CompositingRenderer.cs file, line 80.

private void QueueUpdate()
{
    if(_queuedUpdate)
        return;
    _queuedUpdate = true;
    _compositor.RequestCompositionUpdate(_update);
}

CompositingRenderer.cs file, line 149.

private void UpdateCore()
{
    _queuedUpdate = false;
    // ...
}

In conclusion:

  1. When change the RenderTransform property of a control, it queues Render priority operations at first but later it queues Input priority operations.
  2. The RequestBackgroundProcessing method discards the Input priority operations.
  3. The control freezes.
lindexi commented 2 months ago

Yeah, I can repro you issues. I just add the Rectangle to MainView.axaml and modify the TranslateTransform in PointerMoved.

The MainView.axaml:

  <Rectangle x:Name="Rectangle" Width="100" Height="100" Fill="Blue" HorizontalAlignment="Left" VerticalAlignment="Top">
      <Rectangle.RenderTransform>
          <TranslateTransform></TranslateTransform>
      </Rectangle.RenderTransform>
  </Rectangle>

The MainView.axaml.cs:

    public MainView()
    {
        InitializeComponent();

        PointerMoved += MainView_PointerMoved;
    }

    private void MainView_PointerMoved(object? sender, Avalonia.Input.PointerEventArgs e)
    {
        Thread.Sleep(100);
        var point = e.GetCurrentPoint(this);
        var translateTransform = (TranslateTransform) Rectangle.RenderTransform!;
        translateTransform.X = point.Position.X;
        translateTransform.Y = point.Position.Y;
    }

Run the application that you can find the application stop move the Rectangle when you move the mouse fast.
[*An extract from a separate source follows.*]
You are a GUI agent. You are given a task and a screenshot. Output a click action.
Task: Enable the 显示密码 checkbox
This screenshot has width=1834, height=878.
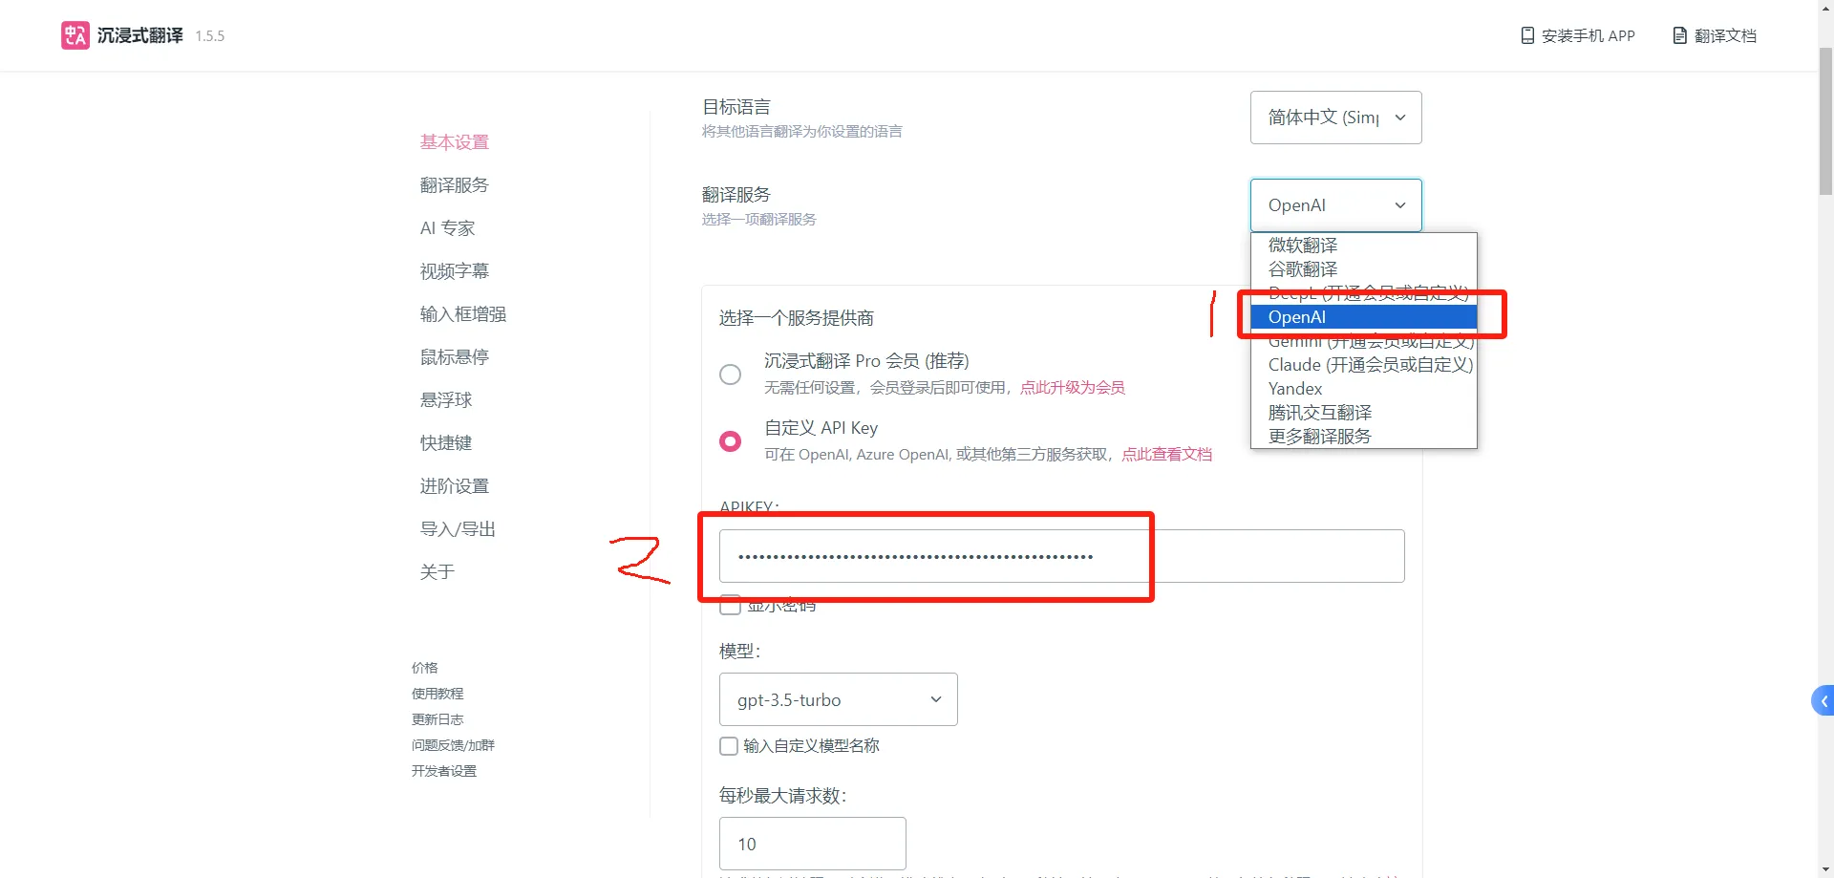(730, 604)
You can find my demo in github

kekekeks commented 2 months ago

Not executing Input-priority jobs when there is a pending user input matches XPF behavior:

https://github.com/dotnet/wpf/blob/30739d9d250860707da5864fbd79878c89ad027f/src/Microsoft.DotNet.Wpf/src/WindowsBase/System/Windows/Threading/Dispatcher.cs#L2901-L2902

https://github.com/dotnet/wpf/blob/30739d9d250860707da5864fbd79878c89ad027f/src/Microsoft.DotNet.Wpf/src/WindowsBase/System/Windows/Threading/Dispatcher.cs#L2035-L2047

Does dispatcher resume processing jobs eventually or is it stuck completely?

walterlv commented 2 months ago

@kekekeks Thanks for your source reference. I've read those codes and find that there is a difference between them:

After my test, I think the render operation should always use the Render priority without changing it to input. Without chaning the priority, the render is as fast as possible even though the UI is a little bit slow. Maybe I need to know more about the real reason why this happens. @kekekeks

BTW, setting the DispatcherOptions.InputStarvationTimeout value to a long time may improve the render performance and this can be a temporary solution.
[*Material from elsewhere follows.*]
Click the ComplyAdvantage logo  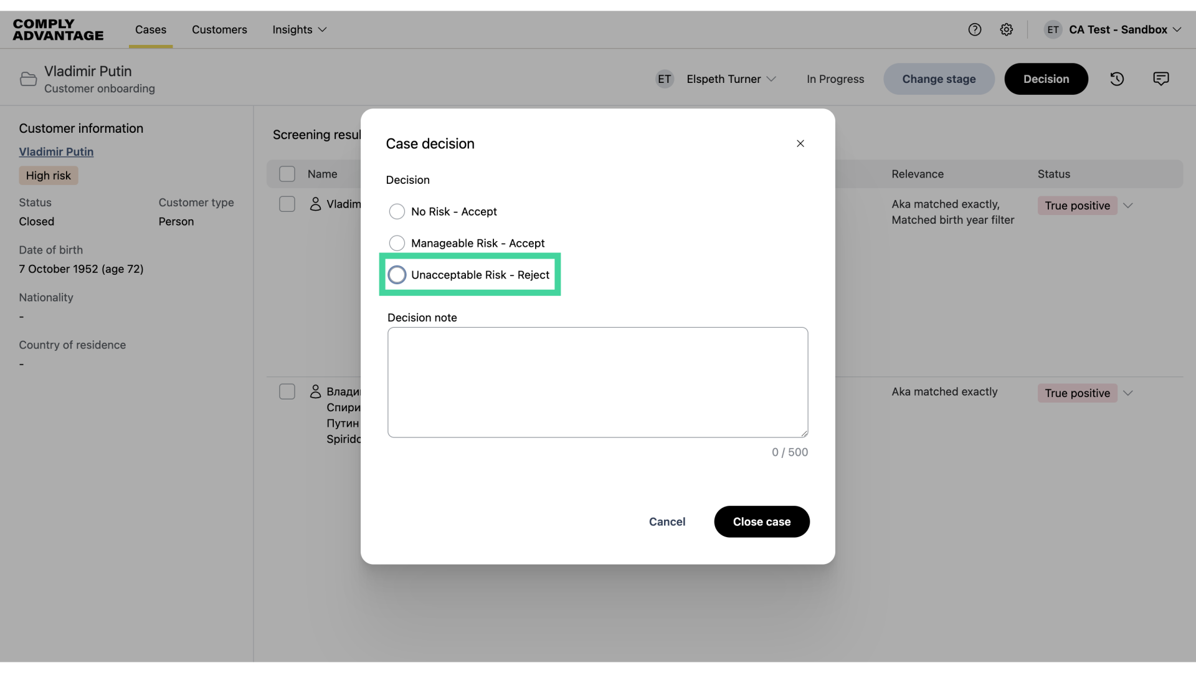click(x=58, y=29)
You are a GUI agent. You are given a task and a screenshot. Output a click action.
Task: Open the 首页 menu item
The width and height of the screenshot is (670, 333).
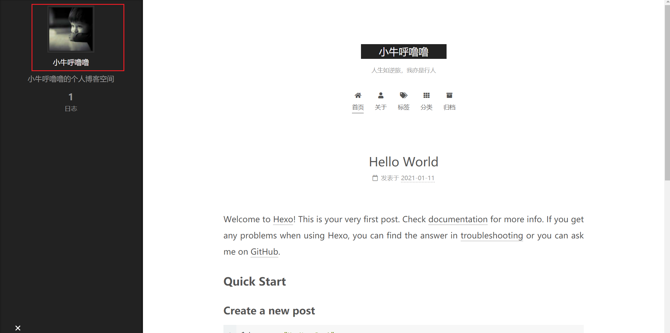pos(358,107)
kekekeks commented 1 month ago

Avalonia will change the render priority to input after 1 second thich is set in DispatcherOptions while XPF do not.

In WPF the input starvation interval is hardcoded to 500ms

Maybe I need to know more about the real reason why this happens.

It's needed for cases when input can't be processed at all because the animation/layout/render passes are consuming all available time, which could lead to an app being completely unresponsive while still drawing an animated progress bar or smth.

Does dispatcher resume processing jobs eventually or is it stuck completely?